Procedimentos a Serem Adotados

Com base na Tributação de Honorários Advocatícios de Sucumbência definida pela Receita Federal, os envolvidos devem adotar os seguintes procedimentos:

Para o Advogado que Levantou os Honorários

  • Retificar sua DIRPF para declarar apenas a fração dos honorários que efetivamente lhe pertence;
  • Informar as obrigações assumidas com os demais advogados (rateio) no campo “dívidas e ônus reais” de sua DIRPF.

Para os Demais Advogados Beneficiários

  • Declarar suas respectivas frações dos honorários como rendimentos tributáveis;
  • Informar os créditos a receber no campo “bens e direitos – outros créditos” de suas DIRPFs.

Todas as informações devem estar amparadas por documentação hábil e idônea que comprove o acordo de rateio e os valores efetivamente recebidos por cada parte.

Fundamentação Legal e Precedentes

A solução baseou-se em dispositivos legais como:

  • Lei nº 5.172/1966 (Código Tributário Nacional) – arts. 43, I, e 123;
  • Regulamento do Imposto de Renda de 2018 (RIR/2018) – art. 38, I;
  • Instrução Normativa RFB nº 1.500/2014 – art. 2º;
  • Lei nº 8.906/1994 (Estatuto da Advocacia) – arts. 21, 23 e 24.
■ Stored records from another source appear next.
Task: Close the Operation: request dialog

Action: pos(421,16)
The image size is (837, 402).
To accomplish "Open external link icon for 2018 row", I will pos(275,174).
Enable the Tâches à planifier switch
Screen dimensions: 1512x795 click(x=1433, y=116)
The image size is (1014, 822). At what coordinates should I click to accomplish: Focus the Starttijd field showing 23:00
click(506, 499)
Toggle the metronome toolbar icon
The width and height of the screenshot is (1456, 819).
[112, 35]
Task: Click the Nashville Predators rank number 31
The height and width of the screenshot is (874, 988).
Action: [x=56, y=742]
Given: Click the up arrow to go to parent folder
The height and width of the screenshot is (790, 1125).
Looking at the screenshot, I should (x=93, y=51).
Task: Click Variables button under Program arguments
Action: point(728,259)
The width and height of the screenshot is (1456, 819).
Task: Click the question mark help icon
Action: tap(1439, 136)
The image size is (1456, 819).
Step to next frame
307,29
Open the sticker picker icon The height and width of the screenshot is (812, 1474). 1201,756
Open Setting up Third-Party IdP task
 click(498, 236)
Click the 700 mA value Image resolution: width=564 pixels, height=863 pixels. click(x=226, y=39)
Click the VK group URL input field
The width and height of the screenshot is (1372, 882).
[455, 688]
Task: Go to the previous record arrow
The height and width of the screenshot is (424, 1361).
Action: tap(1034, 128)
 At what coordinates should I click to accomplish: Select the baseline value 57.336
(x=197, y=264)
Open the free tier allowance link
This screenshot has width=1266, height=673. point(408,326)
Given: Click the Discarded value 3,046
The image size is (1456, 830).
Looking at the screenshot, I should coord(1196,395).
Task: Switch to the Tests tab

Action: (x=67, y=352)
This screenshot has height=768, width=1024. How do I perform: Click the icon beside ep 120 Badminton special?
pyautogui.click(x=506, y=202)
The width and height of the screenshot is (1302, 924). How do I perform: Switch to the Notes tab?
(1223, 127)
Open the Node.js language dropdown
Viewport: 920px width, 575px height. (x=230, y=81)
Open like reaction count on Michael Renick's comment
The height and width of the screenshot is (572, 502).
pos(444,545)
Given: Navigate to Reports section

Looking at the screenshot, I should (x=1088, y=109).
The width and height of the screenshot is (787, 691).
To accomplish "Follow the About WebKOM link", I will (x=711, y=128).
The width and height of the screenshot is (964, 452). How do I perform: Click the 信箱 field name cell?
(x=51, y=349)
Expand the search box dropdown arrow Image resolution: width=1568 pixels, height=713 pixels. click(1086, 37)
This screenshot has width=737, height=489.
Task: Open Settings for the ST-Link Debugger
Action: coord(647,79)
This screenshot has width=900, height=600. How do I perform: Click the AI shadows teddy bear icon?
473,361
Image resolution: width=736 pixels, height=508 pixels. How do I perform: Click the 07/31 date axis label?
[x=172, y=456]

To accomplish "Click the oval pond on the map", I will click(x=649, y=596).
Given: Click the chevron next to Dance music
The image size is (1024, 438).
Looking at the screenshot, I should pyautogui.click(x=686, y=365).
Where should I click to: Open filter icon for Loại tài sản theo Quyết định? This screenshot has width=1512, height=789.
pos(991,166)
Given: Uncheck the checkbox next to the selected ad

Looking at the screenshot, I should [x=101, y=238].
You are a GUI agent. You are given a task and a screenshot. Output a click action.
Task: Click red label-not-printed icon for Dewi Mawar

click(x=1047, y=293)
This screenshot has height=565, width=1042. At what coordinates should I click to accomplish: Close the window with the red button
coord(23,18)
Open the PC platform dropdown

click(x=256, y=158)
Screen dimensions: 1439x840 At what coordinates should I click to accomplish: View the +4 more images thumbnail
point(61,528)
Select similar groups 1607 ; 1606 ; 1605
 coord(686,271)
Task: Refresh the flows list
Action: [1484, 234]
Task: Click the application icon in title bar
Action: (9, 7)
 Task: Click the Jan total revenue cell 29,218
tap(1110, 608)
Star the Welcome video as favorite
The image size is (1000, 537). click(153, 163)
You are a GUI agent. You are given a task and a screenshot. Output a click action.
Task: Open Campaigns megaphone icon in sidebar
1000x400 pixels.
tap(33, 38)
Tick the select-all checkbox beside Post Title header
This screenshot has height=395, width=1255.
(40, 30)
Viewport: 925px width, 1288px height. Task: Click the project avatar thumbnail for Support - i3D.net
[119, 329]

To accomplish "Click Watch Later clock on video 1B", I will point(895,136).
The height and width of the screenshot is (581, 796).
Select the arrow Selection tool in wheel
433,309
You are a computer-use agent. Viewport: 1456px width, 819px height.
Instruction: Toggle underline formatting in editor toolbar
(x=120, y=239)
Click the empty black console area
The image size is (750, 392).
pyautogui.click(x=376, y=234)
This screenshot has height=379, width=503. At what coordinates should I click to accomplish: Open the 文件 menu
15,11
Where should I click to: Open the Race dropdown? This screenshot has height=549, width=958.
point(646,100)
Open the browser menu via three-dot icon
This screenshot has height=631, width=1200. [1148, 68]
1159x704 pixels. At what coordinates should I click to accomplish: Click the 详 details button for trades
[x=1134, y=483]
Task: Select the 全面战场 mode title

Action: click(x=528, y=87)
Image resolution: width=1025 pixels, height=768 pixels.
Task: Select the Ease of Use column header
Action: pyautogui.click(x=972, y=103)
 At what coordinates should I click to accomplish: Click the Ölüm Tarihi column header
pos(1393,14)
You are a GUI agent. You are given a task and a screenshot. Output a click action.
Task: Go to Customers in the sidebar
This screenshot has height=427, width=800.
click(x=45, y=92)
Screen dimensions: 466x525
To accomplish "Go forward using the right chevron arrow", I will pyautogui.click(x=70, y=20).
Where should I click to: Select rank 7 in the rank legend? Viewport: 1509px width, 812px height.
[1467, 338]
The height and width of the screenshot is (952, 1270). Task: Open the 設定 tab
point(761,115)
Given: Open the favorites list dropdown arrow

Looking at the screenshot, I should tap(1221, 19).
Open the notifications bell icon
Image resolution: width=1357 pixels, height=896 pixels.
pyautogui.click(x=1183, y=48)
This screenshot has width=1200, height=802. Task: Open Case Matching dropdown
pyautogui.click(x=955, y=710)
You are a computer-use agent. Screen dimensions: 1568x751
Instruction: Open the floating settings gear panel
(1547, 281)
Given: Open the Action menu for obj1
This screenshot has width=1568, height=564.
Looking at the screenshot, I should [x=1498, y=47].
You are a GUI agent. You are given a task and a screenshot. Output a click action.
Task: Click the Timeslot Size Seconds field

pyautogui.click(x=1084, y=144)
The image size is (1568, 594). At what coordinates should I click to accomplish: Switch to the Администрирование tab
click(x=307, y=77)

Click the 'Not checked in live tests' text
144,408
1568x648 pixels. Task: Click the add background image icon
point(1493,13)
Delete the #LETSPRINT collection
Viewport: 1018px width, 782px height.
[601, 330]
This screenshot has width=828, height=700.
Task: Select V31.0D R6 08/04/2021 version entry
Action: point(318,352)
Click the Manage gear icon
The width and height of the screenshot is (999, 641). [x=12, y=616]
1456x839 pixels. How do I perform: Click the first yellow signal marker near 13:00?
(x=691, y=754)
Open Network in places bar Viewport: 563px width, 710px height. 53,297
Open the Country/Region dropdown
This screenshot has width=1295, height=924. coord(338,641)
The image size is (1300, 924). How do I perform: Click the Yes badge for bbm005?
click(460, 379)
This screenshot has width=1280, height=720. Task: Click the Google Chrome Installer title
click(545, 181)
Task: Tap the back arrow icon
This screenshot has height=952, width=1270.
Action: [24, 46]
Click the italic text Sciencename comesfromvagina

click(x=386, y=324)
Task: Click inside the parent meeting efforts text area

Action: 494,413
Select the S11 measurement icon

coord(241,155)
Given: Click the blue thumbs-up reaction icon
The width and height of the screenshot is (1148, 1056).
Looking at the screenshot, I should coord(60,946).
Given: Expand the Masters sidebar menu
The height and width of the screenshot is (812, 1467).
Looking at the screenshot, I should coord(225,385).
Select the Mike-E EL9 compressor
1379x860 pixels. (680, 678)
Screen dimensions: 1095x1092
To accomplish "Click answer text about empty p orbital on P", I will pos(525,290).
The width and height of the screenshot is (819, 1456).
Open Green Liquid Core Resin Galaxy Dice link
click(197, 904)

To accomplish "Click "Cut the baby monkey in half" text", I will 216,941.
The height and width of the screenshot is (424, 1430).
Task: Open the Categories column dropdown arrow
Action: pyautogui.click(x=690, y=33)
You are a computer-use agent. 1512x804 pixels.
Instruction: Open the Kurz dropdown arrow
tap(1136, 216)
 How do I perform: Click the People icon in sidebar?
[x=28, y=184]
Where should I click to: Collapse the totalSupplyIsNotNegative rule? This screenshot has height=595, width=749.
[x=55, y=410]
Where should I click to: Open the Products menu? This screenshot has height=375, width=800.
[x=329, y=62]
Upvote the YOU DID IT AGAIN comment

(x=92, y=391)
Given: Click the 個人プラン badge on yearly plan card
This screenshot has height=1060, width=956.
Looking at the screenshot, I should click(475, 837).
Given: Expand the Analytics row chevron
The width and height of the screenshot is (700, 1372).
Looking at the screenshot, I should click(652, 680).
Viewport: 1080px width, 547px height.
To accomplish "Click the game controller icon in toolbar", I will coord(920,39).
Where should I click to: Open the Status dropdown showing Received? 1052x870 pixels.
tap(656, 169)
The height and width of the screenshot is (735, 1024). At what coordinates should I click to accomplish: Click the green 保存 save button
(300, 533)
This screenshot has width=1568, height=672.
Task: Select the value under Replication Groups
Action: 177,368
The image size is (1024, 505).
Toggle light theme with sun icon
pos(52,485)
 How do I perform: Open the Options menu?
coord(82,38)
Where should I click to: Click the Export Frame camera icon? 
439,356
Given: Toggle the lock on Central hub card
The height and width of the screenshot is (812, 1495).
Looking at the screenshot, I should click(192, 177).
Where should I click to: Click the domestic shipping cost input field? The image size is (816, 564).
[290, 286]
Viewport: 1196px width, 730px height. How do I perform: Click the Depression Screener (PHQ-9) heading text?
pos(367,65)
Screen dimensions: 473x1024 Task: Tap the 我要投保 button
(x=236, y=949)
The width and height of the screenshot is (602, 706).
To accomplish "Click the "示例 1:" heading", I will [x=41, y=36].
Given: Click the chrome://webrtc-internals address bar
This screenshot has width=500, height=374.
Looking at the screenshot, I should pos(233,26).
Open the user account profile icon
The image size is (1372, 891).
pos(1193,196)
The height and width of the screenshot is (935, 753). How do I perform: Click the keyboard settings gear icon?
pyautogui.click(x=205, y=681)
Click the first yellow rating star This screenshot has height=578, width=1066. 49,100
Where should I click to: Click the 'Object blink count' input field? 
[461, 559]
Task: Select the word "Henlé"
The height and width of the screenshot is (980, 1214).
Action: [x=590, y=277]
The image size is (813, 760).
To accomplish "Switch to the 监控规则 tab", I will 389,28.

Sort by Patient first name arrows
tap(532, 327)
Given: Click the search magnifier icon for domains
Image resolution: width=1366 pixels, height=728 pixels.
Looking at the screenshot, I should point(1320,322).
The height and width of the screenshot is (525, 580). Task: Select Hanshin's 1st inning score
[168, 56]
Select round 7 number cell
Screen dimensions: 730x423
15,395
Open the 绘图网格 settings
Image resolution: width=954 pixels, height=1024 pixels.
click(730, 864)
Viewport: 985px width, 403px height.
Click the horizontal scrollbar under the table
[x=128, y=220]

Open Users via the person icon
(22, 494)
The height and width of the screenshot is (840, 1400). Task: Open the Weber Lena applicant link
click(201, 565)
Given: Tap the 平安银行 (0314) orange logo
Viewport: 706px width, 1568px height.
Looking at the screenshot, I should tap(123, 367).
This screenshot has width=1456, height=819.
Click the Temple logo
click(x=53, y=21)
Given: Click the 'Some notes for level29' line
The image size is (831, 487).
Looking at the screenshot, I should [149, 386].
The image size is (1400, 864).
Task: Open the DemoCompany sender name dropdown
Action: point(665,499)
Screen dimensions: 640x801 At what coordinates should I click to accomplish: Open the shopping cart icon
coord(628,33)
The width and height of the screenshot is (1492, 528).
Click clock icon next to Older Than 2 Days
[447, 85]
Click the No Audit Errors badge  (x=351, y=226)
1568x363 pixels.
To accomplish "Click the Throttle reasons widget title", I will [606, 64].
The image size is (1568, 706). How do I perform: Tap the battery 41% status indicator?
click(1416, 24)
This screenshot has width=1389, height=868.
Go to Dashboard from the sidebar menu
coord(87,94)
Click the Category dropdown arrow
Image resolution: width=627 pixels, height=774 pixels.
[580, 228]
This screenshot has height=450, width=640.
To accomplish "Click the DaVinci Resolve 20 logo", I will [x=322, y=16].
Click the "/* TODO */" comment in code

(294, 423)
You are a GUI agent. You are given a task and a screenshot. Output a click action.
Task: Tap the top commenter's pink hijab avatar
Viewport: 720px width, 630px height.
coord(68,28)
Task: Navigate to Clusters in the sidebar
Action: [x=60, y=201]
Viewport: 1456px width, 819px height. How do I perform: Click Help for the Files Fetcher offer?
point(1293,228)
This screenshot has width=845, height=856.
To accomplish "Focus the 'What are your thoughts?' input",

Além disso, a Solução de Consulta mencionou decisões anteriores do Conselho Administrativo de Recursos Fiscais (CARF) e do Supremo Tribunal Federal (STF) que já sinalizavam este entendimento. Particularmente relevante é o Recurso Extraordinário nº 855.649/RS, no qual o STF decidiu ser necessária a comprovação, pelo contribuinte, de que os depósitos em sua conta corrente pertencem a terceiros.

Implicações Práticas

Esta Solução de Consulta tem importantes consequências para os escritórios de advocacia e advogados empregados que recebem honorários de sucumbência de forma coletiva:

Definição Clara de Responsabilidades

Cada advogado beneficiário dos honorários é responsável por declarar e recolher o imposto sobre a sua fração, independentemente de quando efetivamente recebe os valores. Isso exige uma comunicação clara entre os advogados sobre o montante total recebido e como será feito o rateio.

Necessidade de Documentação

É imprescindível que exista documentação formalizada que estabeleça:

  • Os critérios de rateio dos honorários;
  • A comprovação das transferências realizadas;
  • O controle dos valores pendentes de transferência.

Evitar Bitributação

Para evitar que os mesmos valores sejam tributados mais de uma vez, é essencial que o advogado que levantou os honorários declare apenas sua fração, enquanto os demais declarem suas respectivas partes, mesmo que ainda não tenham recebido efetivamente os valores.

Considerações Finais

A Tributação de Honorários Advocatícios de Sucumbência quando levantados por um representante do grupo de advogados beneficiários requer atenção especial por parte dos profissionais. O entendimento da Receita Federal deixa claro que, independentemente dos arranjos particulares para o levantamento e posterior rateio, cada advogado deve oferecer à tributação sua respectiva fração dos honorários já no momento em que ocorre o levantamento judicial.

É recomendável que escritórios e departamentos jurídicos de empresas estabeleçam procedimentos claros para o rateio de honorários de sucumbência, com documentação adequada que comprove a titularidade das verbas e o momento de sua disponibilização, a fim de garantir o correto cumprimento das obrigações tributárias.

Vale ressaltar que a Solução de Consulta nº 141 – COSIT é vinculante para toda a administração tributária federal e oferece segurança jurídica aos contribuintes que se encontram em situação similar à analisada.